Introducing Oozie Editor/Dashboard
The Oozie Editor/Dashboard application allows you to define Oozie workflow and coordinator applications, run workflow and coordinator jobs, and view the status of jobs.
A workflow application is a collection of actions arranged in a directed acyclic graph (DAG). It includes control flow nodes (start, end, fork, join, and kill) and action nodes (MapReduce, streaming, Java, Pig, Hive, Sqoop, Shell, and ssh actions). The current release does not support the decision control flow node and the fs and Oozie sub-workflow action nodes.
A coordinator application allows you to define and execute recurrent and interdependent workflow jobs. The coordinator application defines the conditions under which the execution of workflows can occur.
Contents
Oozie Editor/Dashboard Installation and Configuration
Oozie Editor/Dashboard is one of the applications that is installed as part of Hue. For more information about installing Hue, see Hue Installation. For information about Oozie, see Oozie Documentation.
 | Note: In order to run streaming or Pig jobs as part of a workflow, Oozie must be configured to use the Oozie ShareLib. If this is not the case, Pig and streaming actions will not run. See Hue Installation for more information. |
Starting Oozie Editor/Dashboard
To start Oozie Editor/Dashboard, click the Oozie Editor/Dashboard icon (
) in the navigation bar at the top of the Hue browser page. Oozie Editor/Dashboard opens with the following screens:
- Dashboad - shows the running and completed workflow and coordinator jobs.
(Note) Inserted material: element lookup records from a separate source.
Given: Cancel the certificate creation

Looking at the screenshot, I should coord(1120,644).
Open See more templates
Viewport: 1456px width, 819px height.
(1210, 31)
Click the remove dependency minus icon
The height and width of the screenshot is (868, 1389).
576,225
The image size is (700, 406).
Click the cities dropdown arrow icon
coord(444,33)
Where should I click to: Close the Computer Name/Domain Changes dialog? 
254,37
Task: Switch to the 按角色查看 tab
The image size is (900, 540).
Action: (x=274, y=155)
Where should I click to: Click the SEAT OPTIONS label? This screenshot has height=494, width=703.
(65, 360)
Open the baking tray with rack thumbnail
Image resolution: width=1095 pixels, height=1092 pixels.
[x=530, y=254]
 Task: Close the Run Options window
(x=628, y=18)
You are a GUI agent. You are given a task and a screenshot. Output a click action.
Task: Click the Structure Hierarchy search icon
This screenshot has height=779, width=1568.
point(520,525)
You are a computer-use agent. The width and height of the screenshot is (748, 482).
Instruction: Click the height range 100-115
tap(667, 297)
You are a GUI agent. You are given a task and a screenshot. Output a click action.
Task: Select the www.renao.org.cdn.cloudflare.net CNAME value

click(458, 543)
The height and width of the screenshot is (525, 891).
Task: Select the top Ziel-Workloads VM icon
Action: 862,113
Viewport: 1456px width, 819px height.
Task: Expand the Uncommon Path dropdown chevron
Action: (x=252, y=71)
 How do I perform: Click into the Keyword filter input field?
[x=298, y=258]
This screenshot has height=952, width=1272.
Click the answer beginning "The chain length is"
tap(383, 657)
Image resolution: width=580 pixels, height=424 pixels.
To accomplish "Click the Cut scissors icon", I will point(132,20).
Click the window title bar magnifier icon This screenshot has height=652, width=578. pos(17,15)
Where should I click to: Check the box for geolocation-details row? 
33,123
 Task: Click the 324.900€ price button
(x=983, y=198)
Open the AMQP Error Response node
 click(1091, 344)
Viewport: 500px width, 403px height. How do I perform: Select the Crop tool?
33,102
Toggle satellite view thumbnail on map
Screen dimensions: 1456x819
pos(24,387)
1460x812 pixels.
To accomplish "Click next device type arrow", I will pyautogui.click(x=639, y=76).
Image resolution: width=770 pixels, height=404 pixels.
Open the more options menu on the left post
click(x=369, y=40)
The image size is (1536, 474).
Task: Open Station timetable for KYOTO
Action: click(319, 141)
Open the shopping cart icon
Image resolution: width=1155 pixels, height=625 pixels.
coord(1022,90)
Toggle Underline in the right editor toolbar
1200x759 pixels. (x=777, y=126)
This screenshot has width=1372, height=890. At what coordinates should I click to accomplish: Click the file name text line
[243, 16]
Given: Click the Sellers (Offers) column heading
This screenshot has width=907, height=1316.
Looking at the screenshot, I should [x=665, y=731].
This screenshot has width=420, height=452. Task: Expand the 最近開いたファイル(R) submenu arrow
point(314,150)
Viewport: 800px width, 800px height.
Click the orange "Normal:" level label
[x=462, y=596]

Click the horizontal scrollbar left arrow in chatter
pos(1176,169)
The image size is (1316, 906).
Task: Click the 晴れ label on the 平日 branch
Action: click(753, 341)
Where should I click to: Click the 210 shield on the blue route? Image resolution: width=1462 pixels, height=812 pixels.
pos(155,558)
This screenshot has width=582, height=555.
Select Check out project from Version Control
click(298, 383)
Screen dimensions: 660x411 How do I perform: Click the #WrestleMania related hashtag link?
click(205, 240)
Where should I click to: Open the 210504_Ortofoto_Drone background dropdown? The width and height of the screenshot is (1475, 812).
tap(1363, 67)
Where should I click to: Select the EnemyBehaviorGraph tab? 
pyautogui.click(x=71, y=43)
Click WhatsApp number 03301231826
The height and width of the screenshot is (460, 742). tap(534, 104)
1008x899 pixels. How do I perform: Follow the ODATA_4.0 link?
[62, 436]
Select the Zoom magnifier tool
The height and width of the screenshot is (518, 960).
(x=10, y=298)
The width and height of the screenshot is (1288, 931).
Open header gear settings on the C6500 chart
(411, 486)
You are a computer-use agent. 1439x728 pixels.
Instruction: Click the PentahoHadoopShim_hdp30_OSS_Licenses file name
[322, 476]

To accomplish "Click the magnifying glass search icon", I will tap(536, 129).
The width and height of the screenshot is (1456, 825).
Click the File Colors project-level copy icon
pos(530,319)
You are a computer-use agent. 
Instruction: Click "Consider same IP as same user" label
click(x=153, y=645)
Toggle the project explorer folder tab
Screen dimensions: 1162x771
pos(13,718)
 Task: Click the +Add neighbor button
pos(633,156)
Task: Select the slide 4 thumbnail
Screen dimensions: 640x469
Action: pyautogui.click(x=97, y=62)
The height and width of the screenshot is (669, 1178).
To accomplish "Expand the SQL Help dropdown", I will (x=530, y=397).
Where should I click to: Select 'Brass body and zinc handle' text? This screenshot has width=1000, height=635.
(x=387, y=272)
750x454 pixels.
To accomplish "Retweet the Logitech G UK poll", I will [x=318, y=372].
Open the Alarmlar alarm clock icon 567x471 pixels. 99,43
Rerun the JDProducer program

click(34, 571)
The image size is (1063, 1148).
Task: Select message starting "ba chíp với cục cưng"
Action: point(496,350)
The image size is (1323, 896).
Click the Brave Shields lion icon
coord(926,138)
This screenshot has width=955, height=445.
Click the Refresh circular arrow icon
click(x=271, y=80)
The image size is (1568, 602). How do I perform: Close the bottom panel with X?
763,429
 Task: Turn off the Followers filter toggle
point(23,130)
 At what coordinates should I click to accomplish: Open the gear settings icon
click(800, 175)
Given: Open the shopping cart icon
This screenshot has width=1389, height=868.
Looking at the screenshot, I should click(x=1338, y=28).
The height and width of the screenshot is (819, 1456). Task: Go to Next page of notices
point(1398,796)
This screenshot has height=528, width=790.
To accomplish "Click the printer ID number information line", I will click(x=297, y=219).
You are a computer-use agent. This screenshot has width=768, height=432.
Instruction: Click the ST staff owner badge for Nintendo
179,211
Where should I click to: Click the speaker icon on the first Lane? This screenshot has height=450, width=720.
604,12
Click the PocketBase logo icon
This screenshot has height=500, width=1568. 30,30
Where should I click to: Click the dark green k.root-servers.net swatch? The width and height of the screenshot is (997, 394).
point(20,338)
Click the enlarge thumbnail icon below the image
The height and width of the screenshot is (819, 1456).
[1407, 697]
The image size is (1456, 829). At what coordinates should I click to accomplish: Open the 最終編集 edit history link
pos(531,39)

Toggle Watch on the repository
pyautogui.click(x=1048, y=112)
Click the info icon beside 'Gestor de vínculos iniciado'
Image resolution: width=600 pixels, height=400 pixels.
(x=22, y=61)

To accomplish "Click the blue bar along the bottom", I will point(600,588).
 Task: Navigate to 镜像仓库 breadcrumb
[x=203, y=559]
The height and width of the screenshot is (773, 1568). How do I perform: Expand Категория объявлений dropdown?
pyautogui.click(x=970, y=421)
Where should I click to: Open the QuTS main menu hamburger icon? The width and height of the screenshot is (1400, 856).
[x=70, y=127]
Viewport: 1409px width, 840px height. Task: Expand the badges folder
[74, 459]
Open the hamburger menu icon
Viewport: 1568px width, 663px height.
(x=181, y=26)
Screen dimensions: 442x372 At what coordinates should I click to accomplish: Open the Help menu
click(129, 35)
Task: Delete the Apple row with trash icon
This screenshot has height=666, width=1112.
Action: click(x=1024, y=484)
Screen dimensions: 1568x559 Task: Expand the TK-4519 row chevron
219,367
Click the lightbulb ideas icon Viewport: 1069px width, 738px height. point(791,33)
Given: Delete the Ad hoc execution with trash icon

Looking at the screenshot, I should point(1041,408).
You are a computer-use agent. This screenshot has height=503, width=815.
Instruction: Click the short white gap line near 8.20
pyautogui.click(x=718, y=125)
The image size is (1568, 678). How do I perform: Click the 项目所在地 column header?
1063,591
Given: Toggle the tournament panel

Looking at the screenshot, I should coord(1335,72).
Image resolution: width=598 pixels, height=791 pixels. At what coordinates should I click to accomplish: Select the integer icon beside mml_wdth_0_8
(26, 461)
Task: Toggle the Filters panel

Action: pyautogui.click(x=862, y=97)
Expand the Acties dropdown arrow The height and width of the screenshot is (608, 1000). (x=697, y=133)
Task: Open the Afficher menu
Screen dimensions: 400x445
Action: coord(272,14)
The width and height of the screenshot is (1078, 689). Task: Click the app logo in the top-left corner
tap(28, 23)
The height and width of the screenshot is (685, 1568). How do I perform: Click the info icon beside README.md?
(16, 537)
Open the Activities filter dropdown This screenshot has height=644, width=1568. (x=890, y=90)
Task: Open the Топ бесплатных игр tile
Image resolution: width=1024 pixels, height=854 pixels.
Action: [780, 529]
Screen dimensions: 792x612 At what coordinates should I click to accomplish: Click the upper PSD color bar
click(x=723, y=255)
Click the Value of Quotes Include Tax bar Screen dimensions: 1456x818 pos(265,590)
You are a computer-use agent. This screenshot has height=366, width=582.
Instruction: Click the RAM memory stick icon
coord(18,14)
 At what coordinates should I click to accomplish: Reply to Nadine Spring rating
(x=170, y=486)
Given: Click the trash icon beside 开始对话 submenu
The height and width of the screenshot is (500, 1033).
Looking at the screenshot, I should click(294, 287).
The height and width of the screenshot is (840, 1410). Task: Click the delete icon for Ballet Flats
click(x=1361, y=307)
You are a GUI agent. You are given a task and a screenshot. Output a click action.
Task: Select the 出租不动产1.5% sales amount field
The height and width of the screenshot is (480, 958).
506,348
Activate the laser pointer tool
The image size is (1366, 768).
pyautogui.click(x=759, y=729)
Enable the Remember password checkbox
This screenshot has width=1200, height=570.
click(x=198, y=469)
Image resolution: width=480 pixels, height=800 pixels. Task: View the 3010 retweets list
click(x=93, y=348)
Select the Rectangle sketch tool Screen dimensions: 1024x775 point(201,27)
The screen is selected and opened to the Workflows page.
- Workflows - shows available workflows.
- Coordinators - shows available coordinators.
- History - shows a list of submitted jobs.
Filtering Lists in Oozie Editor/Dashboard
The Dashboard, Workflows, Coordinators, and History screens contain lists of workflows, coordinators, and jobs. When you type in the Filter field on these screens, the lists are dynamically filtered to display only those rows containing text that matches the specified substring.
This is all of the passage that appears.